Mesdames : une journée rien que pour vous le 24 mai !
Samedi 24 mai, de 10h à 16h30, la pastorale de la Famille propose une journée de pause pour les femmes sur le thème « Telle que je suis, me voici devant Toi », avec Agnès Trannoy.
Journée pour les Femmes
Samedi 24 mai, de 9h30 à 16h
à la Maison diocésaine, 10 rue d’Avesnières à Laval.
Inscription ICI.
Présentation de la journée
Cette journée se veut être une pause pour toute femme, quelque soit son état de vie. Dans nos existences remplies, se recentrer et revenir à la source est bon et nécessaire ; le faire avec d’autres femmes peut être édifiant.
Comme dans nos journées, la journée s’articulera autour de différents temps : topos, silence, questions, messe, temps créatif, repas…
En première partie de journée, les femmes seront invitées à faire connaissance, à échanger, et à se poser pour recevoir un enseignement qui les éclairera sur la manière dont elles peuvent s’aimer telles qu’elles sont. Dieu les a créées, merveilles, belles, aimées. Le péché passant par là, il cause parfois beaucoup de dégâts, jusqu’à priver certaines de confiance en elles. Or, nous avons été créées et avons à nous aimer telles que nous sommes.
Nous pourrions faire nôtre le Magnificat, ou encore cette phrase du psaume 138 : « Je te bénis, mon Créateur, pour la merveille que je suis. » Un temps d’adoration et la messe viendront permettre aux paroles reçues d’infuser.
En deuxième partie de journée, après un repas ensemble, viendra un temps plus concret. Un enseignement pratico-pratique donnera des pistes pour rebalayer nos vies en mettant les bonnes priorités au bon endroit, en cherchant un équilibre plus sûr, sous le regard de Dieu. Et pour aller au bout de cette démarche et partir en exploration, un temps de créativité sera proposé.
Un temps créatif
Ce temps créatif poursuit deux buts :
- Le premier : se retrouver avec soi-même et avec Dieu. Pas besoin d’avoir de talent particulier, il faut juste oser.

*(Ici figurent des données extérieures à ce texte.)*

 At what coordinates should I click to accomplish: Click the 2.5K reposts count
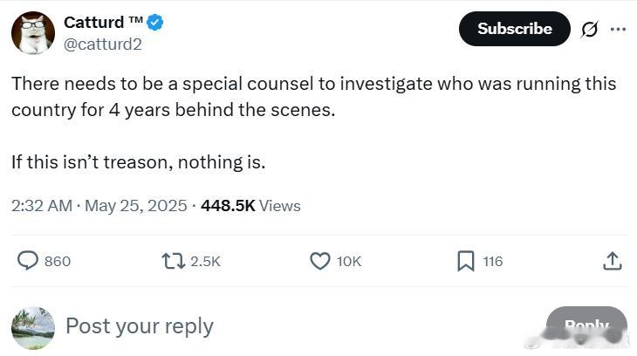205,261
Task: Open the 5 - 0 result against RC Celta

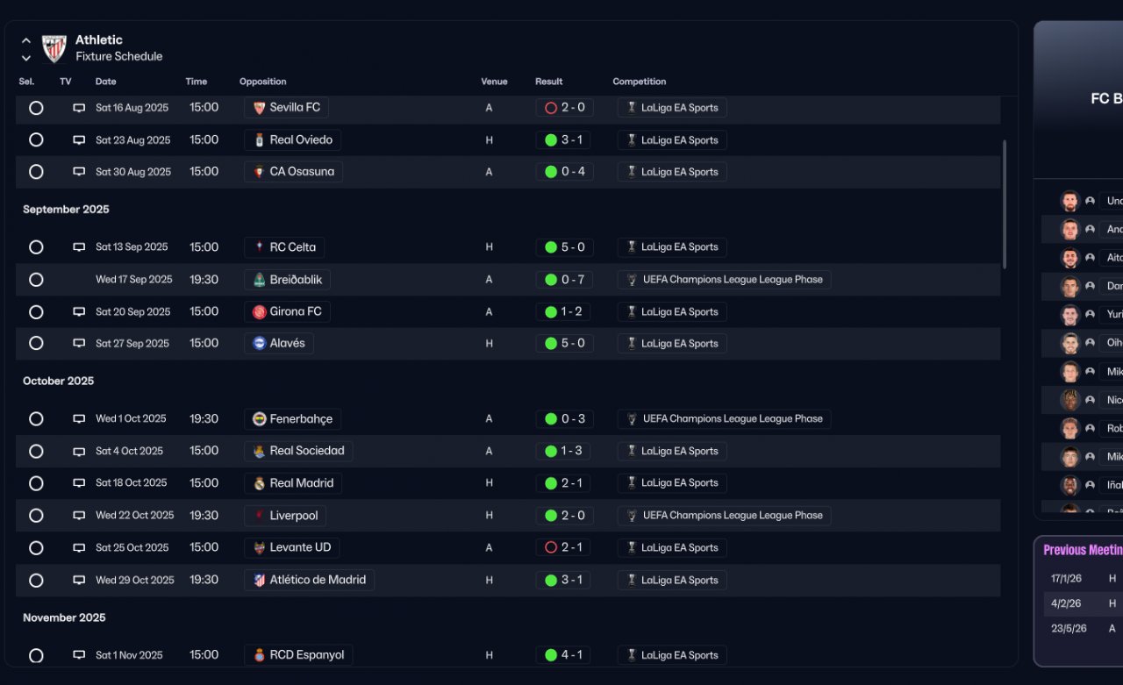Action: [x=564, y=247]
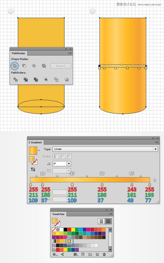Open the gradient Type dropdown

155,149
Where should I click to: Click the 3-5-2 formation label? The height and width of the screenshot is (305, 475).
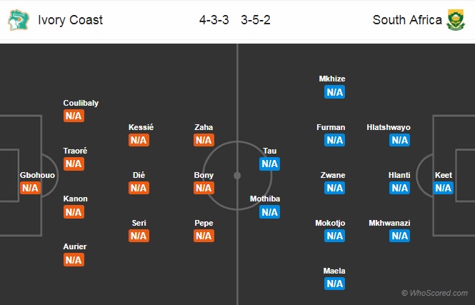coord(256,20)
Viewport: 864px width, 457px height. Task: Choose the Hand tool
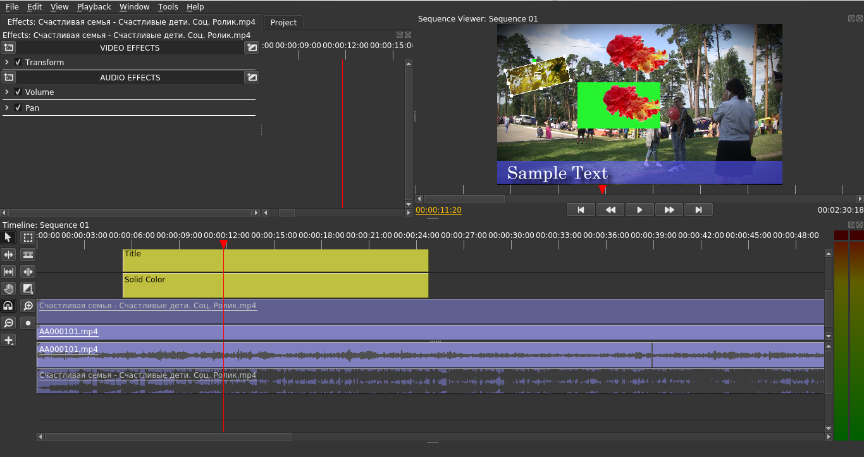coord(8,289)
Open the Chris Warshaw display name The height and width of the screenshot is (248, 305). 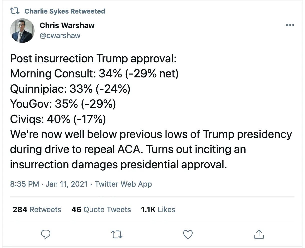[67, 25]
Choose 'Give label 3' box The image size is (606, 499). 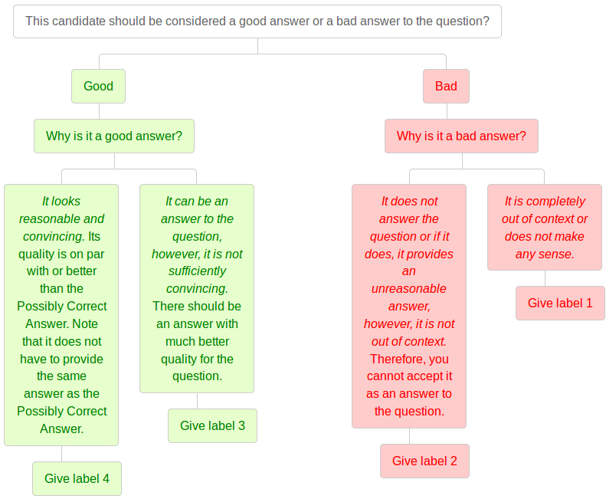[212, 426]
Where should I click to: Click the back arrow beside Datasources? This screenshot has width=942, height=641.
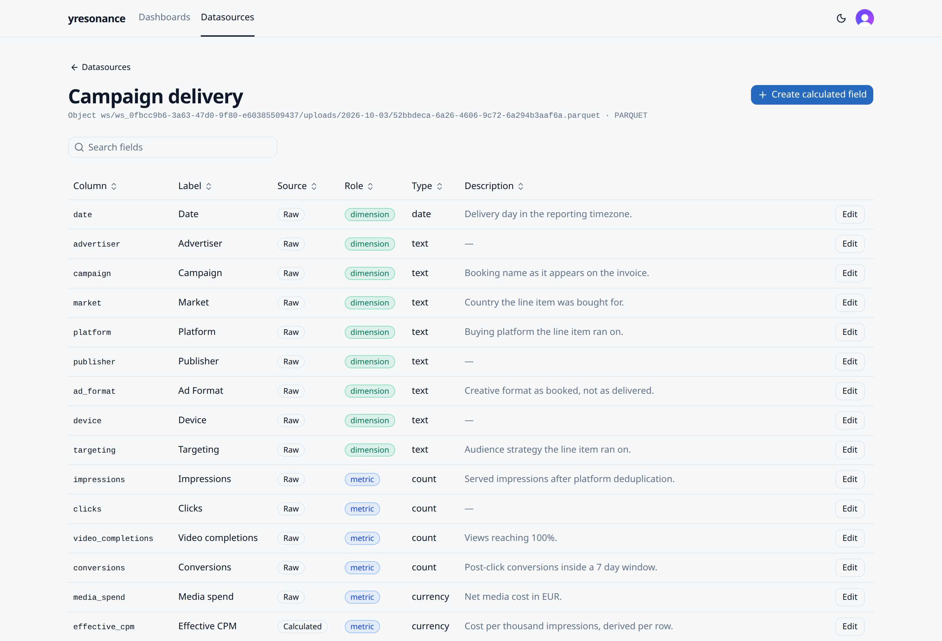[x=74, y=67]
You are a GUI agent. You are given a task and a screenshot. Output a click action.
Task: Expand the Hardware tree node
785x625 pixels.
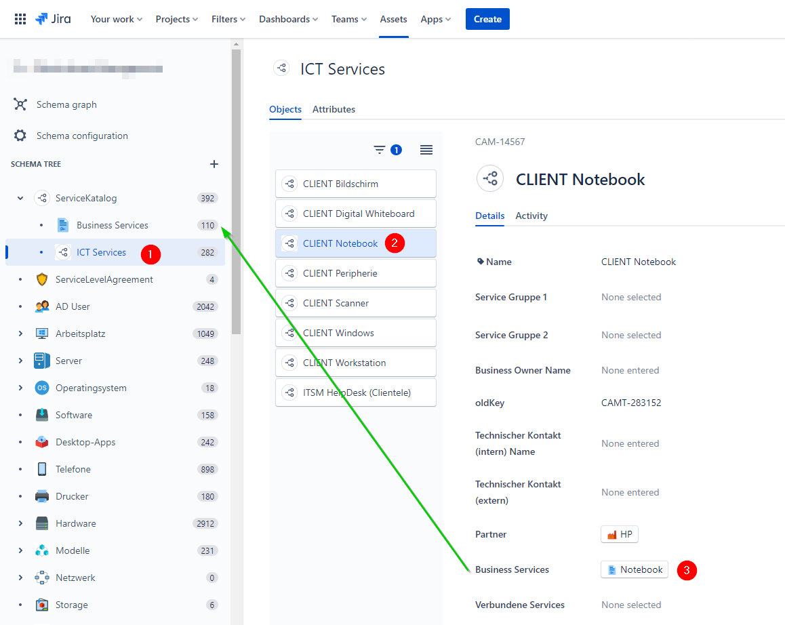tap(20, 523)
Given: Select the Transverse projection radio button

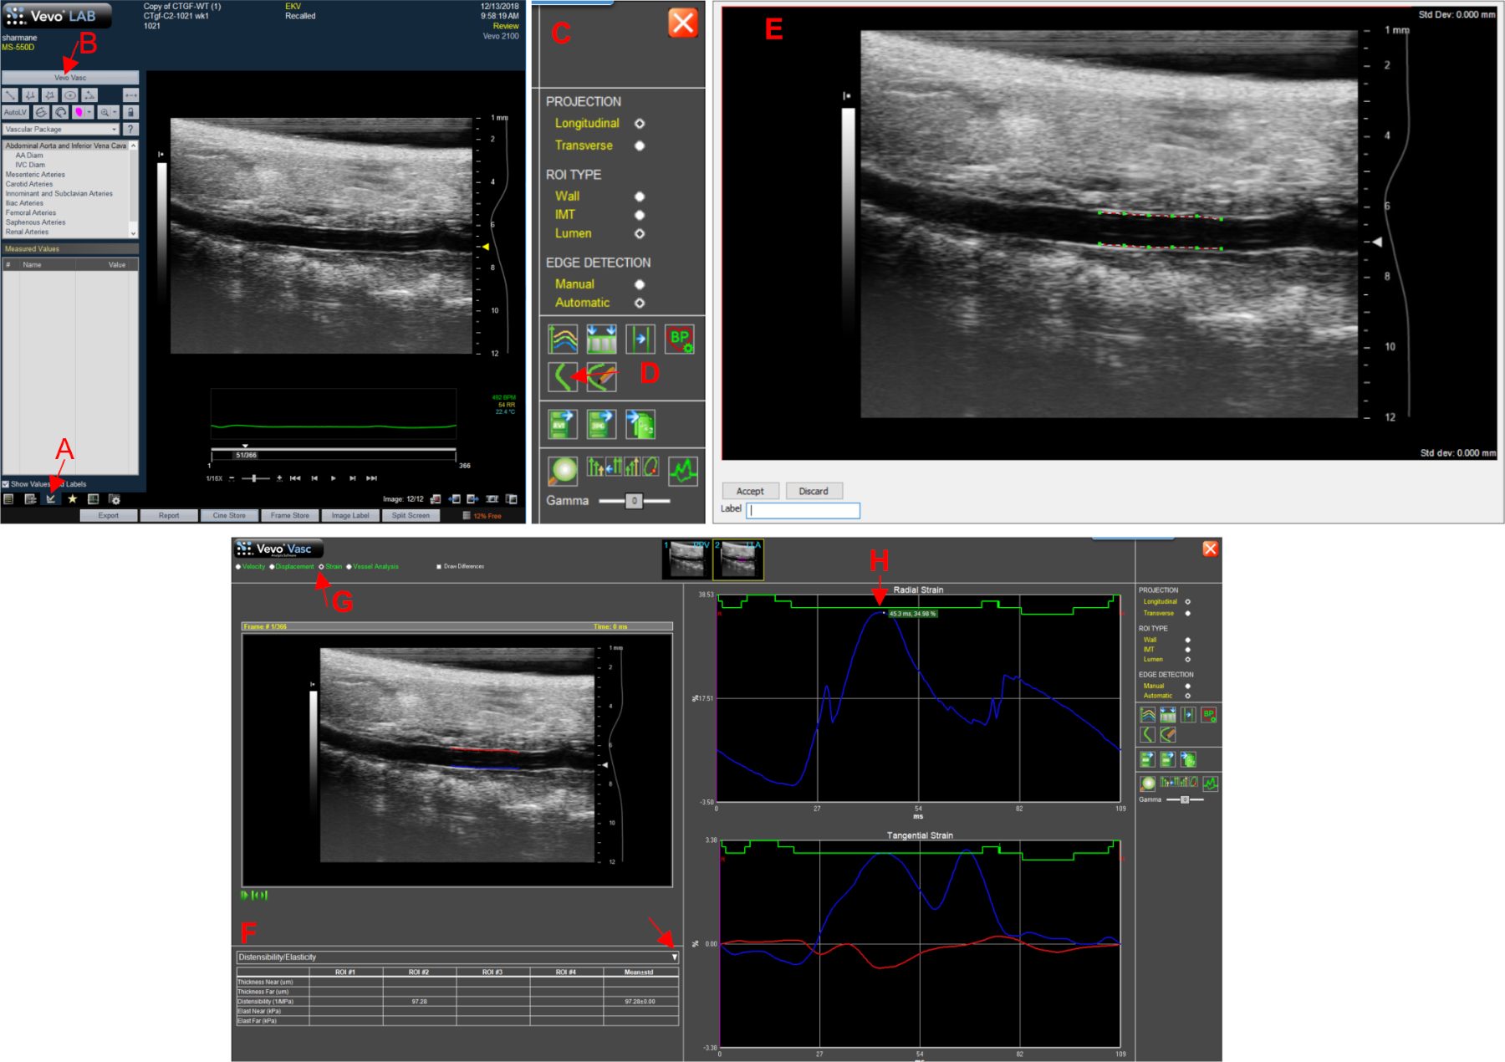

- Le second : toucher la matière, sentir l’odeur, regarder les couleurs, retrouver des sensations enfantines qui remettront nos soucis et nos préoccupations à la bonne place.
À propos du thème
S’accepter telle que l’on est un vrai défi pour les femmes aujourd’hui. Béatrice Dufour décrit ainsi le péché originel : ce qui a fait chuter la femme, c’est sa soif d’auto-suffisance, son désir de se débrouiller toute seule, d’être capable de se passer de Dieu pour réussir. Résultat : la « faille » de la femme est de vouloir toute faire toute seule. Les dégâts collatéraux sont nombreux : orgueil, comparaison avec les autres, critique, jugement, épuisement…
Or, entre femmes, nous pourrions nous édifier au lieu de nous jalouser ; nous aider au lieu de nous critiquer. Et c’est révélateur : une femme qui juge ou qui critique, c’est probablement une femme qui a peu d’estime d’elle-même.
Oui, car s’aimer soi-même peut-être mal vu ; s’aimer soi-même c’est connaître ses qualités, ses défauts, ses besoins. La limite entre s’aimer soi-même et se regarder le nombril est mince ! Pourtant, il y a un vrai défi. Combien de femmes n’ont pas conscience de leurs qualités, de leurs talents ? Et les laissent mourir à petit feu alors qu’elles ont la responsabilité de les faire croître ?
C’est pour cela que le thème choisi est « Telle que je suis, me voici devant toi ». Parce que je ne suis pas autre. J’ai des défauts, des qualités. Des besoins, des désirs, des talents. Et Dieu m’aime telle que je suis, là, maintenant.